Deutsche reported revenues of 23.2 billion euros, down eight percent year-on-year, and a pre-tax loss of 2.6 billion.

Nevertheless, shares in the bank gained slightly, adding 2.5 percent to trade at 8.17 euros around midday in Frankfurt (1100 GMT), topping the DAX index of blue-chip shares, which fell 0.9 percent.

Despite the hair-raising headline figures, Sewing told reporters at a Frankfurt press conference that 70 percent of the 7.4 billion in costs Deutsche expects from the restructuring up to 2022 have now been accounted for in its results.

At 13.6 percent, the capital ratio -- a measure used by supervisors to judge banks' resilience -- remains strong.

The level was "higher than most of our European and American competitors" and "an excellent basis to develop our business and become sustainably profitably," Sewing said.

Looking ahead, the bank confirmed its medium-term objectives, aiming to reach a return on capital employed -- a key measure of bank profitability -- of eight percent by 2022.

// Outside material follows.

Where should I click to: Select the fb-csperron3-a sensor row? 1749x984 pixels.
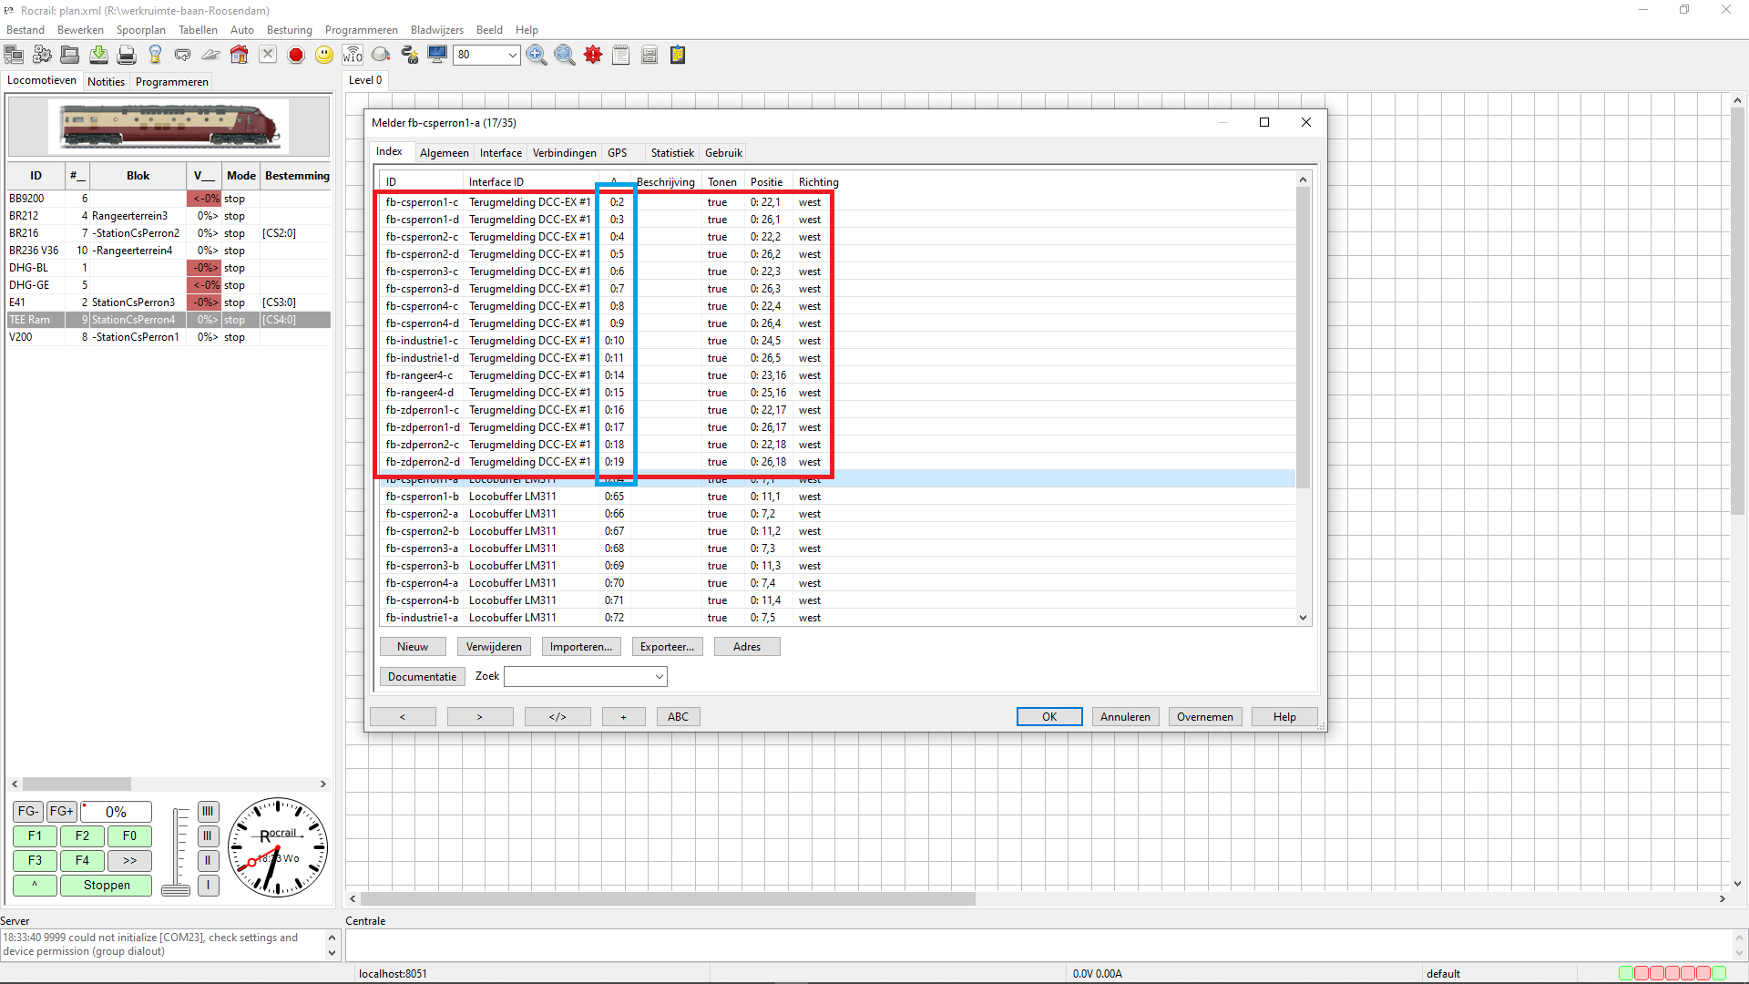coord(422,548)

Last year, the gauge stood at -11 percent.

Last year's turbulence has prompted bosses to give up half their bonuses for the year, leaving around 13 million euros to divide between the board.

During the years of heavy losses in 2015-17, executives were denied the extra payouts altogether.

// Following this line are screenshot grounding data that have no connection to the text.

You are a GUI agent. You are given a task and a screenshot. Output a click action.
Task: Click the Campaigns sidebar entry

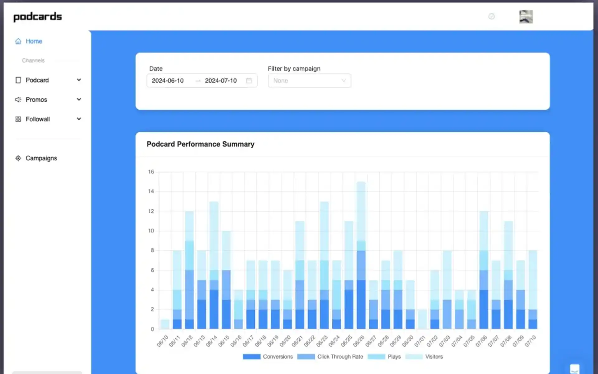tap(41, 158)
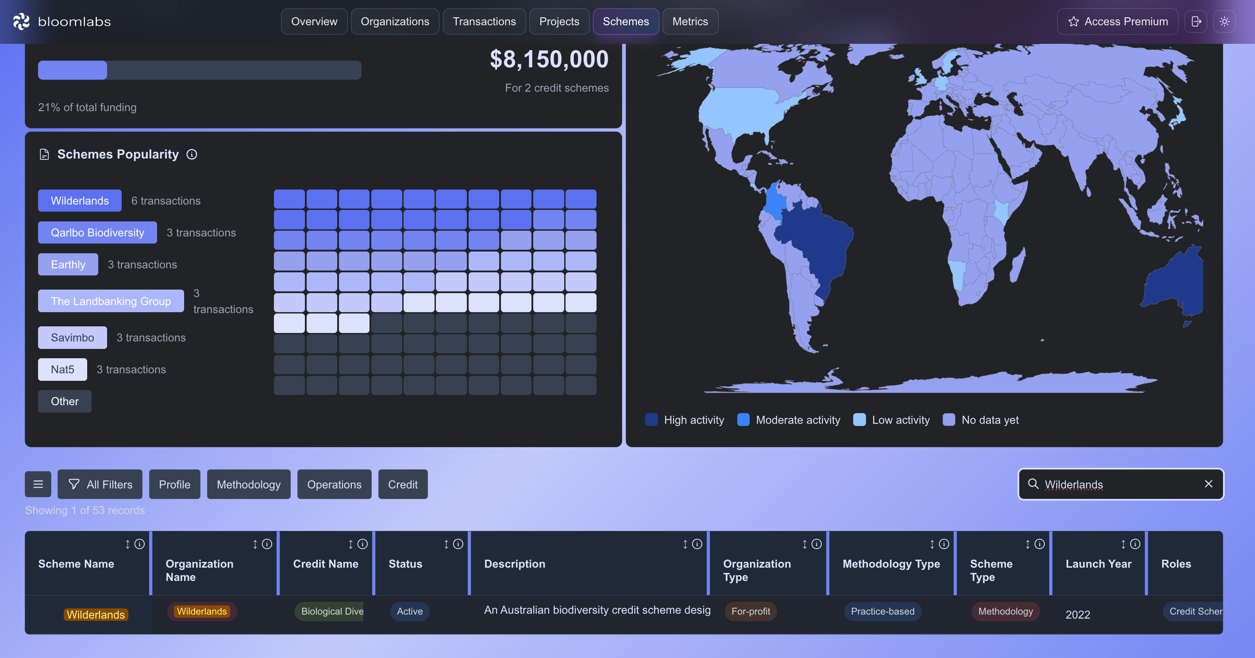The height and width of the screenshot is (658, 1255).
Task: Clear the Wilderlands search text
Action: tap(1208, 484)
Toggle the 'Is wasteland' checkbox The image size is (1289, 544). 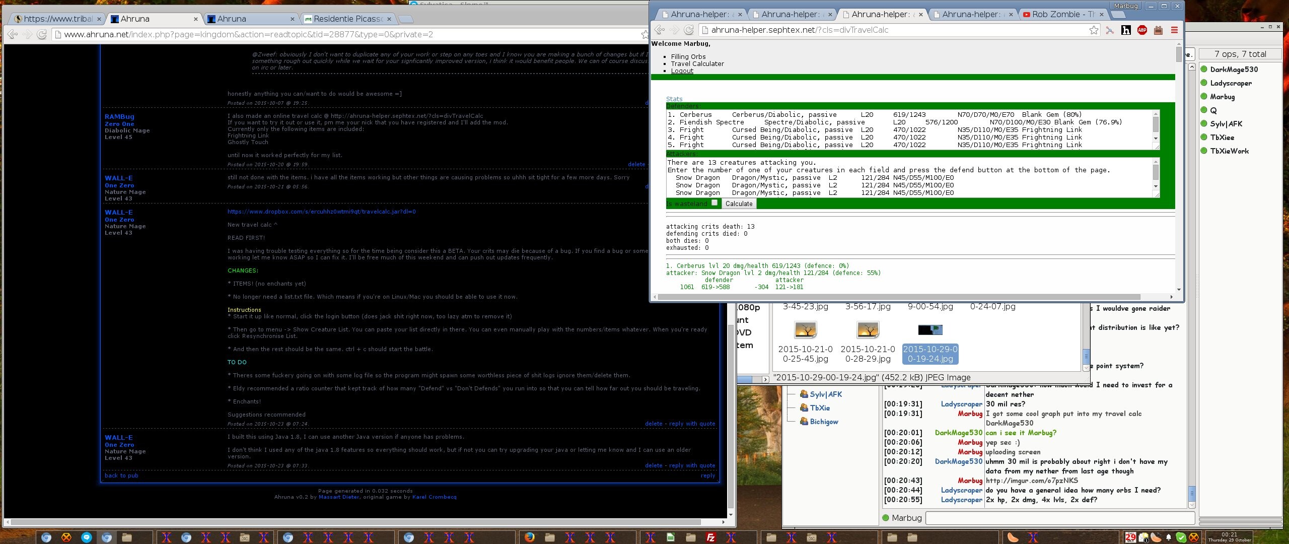[x=714, y=203]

Meanwhile shareholders will be offered a small dividend at the bank's upcoming annual general meeting.

Units belonging to the so-called "core bank" of businesses Deutsche wants to continue into the future reported a pre-tax profit of 543 million euros, the bank reported.

Counting out a range of one-off effects, that result would have risen to 2.8 billion euros, Sewing said.

Operating profits at the investment bank, the former flagship division hardest hit by cutbacks, slumped by around half last year, although currency and bond trading brightened the picture in the final quarter.

While asset management reported rising profits, pre-tax earnings at the corporate bank slumped almost 90 percent and the retail bank reported a net loss on falling revenues.

A unit set up to divest assets not useful to the bank's new strategy reduced its holdings from 56 to 46 billion euros in the fourth quarter alone, while making a pre-tax loss of 3.2 billion euros over the year.

Looking back to 2018, the bank as a whole was forced to revise its result for that year down, from a 267-million-euro profit to a 52-million-euro loss.

The 2019 net loss was the second-worst in Deutsche Bank's history, after the 6.8 billion euro loss booked in 2015 following massive fines over transgressions in the investment bank.